● **Your assignment**
Scan the data for lines with "agent" and report the count by itself.

** Task input follows **

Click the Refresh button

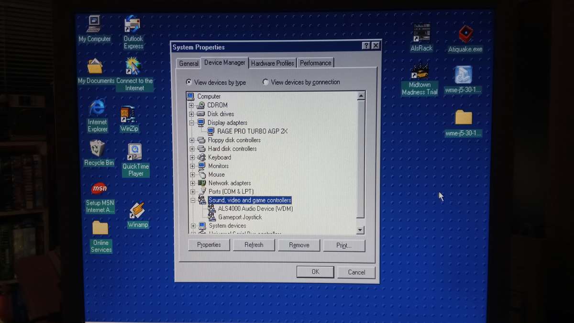coord(254,245)
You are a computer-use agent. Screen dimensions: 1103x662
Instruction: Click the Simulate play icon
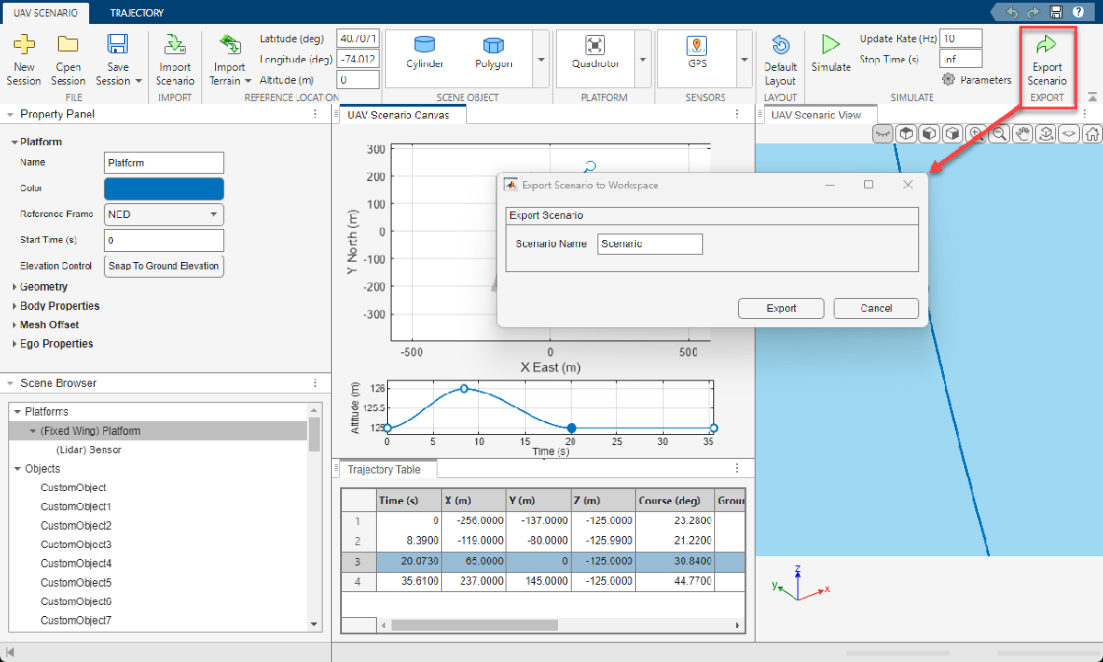coord(830,46)
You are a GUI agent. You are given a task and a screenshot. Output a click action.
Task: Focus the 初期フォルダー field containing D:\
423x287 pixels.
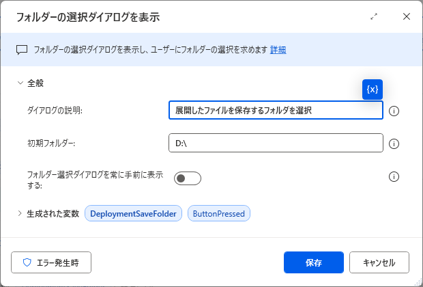click(x=276, y=143)
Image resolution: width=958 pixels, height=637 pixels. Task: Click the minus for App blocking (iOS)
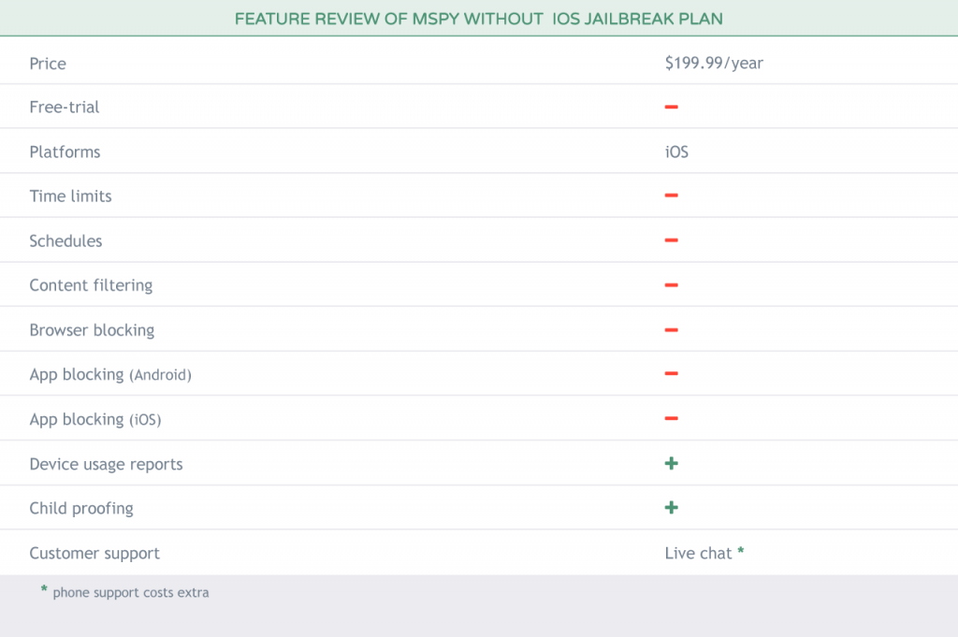(x=671, y=419)
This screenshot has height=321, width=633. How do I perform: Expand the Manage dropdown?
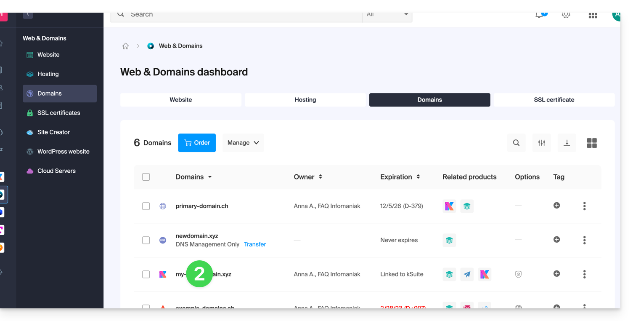(243, 143)
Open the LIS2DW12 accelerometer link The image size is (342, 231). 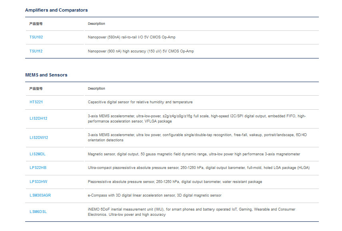click(x=39, y=138)
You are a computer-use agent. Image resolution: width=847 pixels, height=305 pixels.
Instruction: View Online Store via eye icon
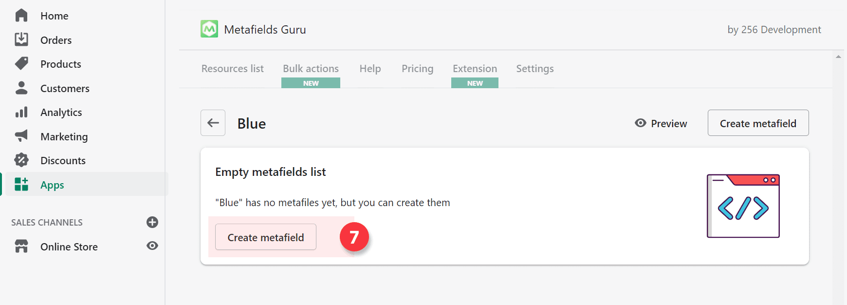[x=152, y=246]
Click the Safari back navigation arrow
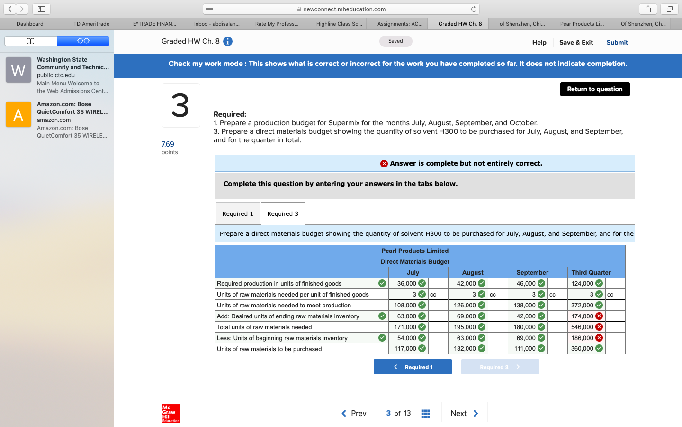682x427 pixels. click(9, 9)
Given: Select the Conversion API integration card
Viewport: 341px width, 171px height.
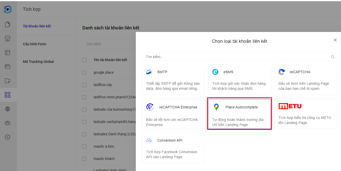Looking at the screenshot, I should (x=173, y=148).
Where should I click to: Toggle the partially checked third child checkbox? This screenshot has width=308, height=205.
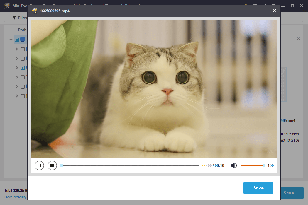point(23,68)
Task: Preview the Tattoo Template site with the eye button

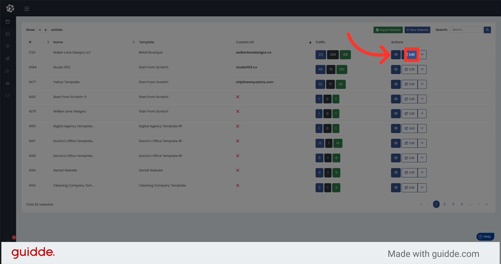Action: [396, 84]
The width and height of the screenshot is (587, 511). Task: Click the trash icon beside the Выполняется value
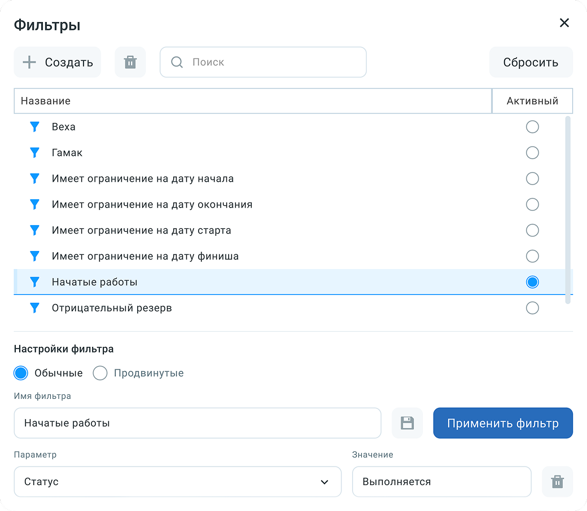tap(557, 482)
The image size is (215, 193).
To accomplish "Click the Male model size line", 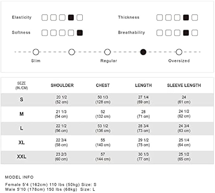I will pyautogui.click(x=51, y=189).
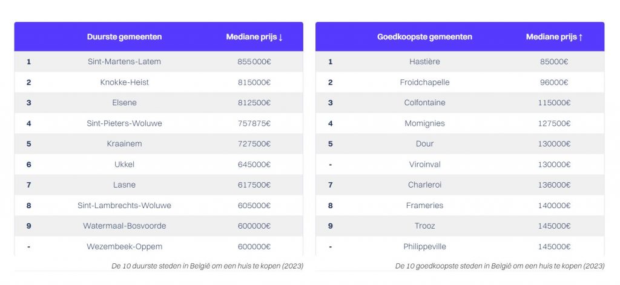The height and width of the screenshot is (285, 620).
Task: Click the Goedkoopste gemeenten column header
Action: point(424,37)
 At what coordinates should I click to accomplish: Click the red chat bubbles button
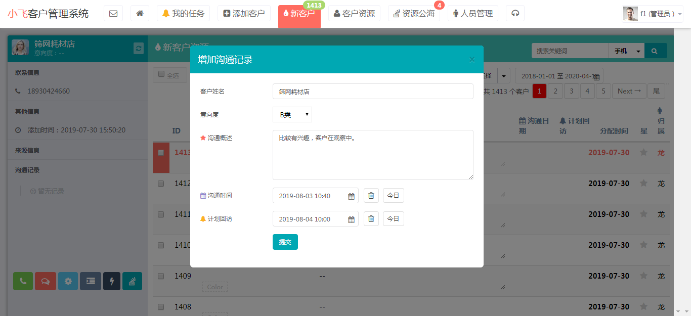(46, 281)
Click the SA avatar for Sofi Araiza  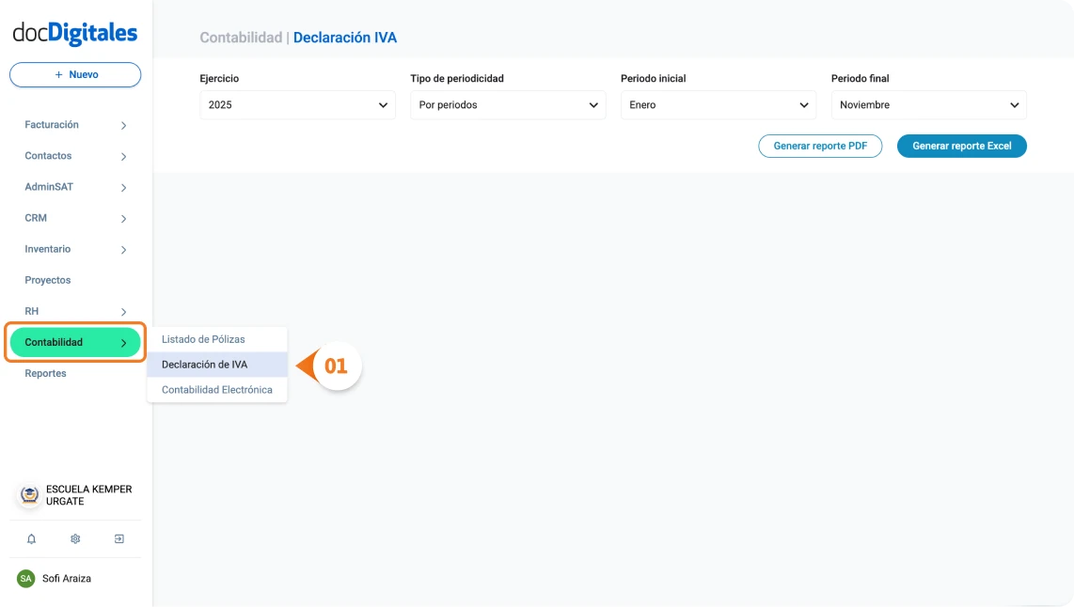click(27, 578)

** End of Task input **

● **Problem solution**
3